Le strontium promeut la prolifération des ostéoblastes, leur différenciation et leur survie en activant le CaSR, et les voies de signalisation associées. L’activation du CaSR par le Sr agit également sur les voies de signalisation régulant négativement la différenciation ostéoclastique, de leur activité et leur survie, et ayant pour conséquence une diminution de la résorption osseuse. Abréviations : PLC : Phospholipase C ; CaSR : Calcium sensing receptor ; ERK : Extracellular signal regulated kinase ; PKD : Protein kinase D ; PI3K : Phospoinositide 3 kinase ; PKC : Phosphokinase C ; NF-κB : Nuclear factor kappa B ; Sr : strontium[22]

4.4. Rôle du ranélate de strontium sur l’angiogénèse

Le rôle du strontium sur l’angiogénèse a également été étudié.

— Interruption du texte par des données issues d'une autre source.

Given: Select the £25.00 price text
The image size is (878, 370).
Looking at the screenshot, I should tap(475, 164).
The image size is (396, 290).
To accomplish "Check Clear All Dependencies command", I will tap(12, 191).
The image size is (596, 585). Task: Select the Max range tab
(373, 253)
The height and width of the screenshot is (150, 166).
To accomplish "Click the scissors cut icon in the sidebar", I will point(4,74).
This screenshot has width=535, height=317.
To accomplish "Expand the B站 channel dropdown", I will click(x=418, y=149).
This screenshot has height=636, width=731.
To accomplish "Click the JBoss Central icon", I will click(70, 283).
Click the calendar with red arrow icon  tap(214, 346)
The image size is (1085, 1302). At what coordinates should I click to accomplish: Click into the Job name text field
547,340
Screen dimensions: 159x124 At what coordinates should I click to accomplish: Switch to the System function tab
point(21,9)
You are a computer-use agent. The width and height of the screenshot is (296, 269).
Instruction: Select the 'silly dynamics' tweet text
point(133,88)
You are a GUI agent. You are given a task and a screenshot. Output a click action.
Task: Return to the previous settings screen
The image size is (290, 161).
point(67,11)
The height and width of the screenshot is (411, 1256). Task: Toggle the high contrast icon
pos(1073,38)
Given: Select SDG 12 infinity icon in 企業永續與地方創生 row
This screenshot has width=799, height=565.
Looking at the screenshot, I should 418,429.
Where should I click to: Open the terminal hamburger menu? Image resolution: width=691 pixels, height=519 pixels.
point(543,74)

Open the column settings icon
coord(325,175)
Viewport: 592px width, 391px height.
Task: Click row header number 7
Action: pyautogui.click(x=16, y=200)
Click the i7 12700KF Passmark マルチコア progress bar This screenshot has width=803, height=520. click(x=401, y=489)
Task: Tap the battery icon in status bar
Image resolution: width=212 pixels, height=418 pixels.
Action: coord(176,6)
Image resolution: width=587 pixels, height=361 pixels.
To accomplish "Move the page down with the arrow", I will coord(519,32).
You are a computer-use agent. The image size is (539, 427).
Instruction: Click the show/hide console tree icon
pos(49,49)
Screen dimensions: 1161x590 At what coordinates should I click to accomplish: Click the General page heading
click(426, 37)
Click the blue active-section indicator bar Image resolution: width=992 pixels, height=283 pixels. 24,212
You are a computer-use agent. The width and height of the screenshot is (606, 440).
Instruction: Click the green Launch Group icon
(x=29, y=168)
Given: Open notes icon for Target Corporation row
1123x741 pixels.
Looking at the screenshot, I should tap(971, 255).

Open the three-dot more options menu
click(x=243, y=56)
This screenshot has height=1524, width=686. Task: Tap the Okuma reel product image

Liu Fei et al. ont montré, en 2011, que la présence de strontium dans une matrice de polyphosphates de calcium stimulait la sécrétion de VEGF par les ostéoblastes [177]. Ces observations ont été confirmées par Wei Li Fu et al. en 2015 [164]. Le potentiel angiogénique du strontium a également pu être mis en évidence dans le cas de co-substitution avec du cobalt [204]. Enfin, lorsque des MSCs sont cultivées en présence de titane dopé en strontium, puis qu’une co-culture de ces MSCs avec des EPCs est réalisée. Après 8 heures de culture, les EPCs sont alignées et commencent à former des structures tubulaires [205].

En conclusion, le rôle du strontium dans l’ostéogénèse et l’angiogénèse ayant été démontré, il devient donc un ion de choix pour stimuler la néoformation osseuse ainsi que la néovascularisation. Ces données biologiques et cliniques ont sans aucun doute contribué aux importants travaux de la littérature décrivant le dopage de substituts osseux phosphocalciques par le strontium.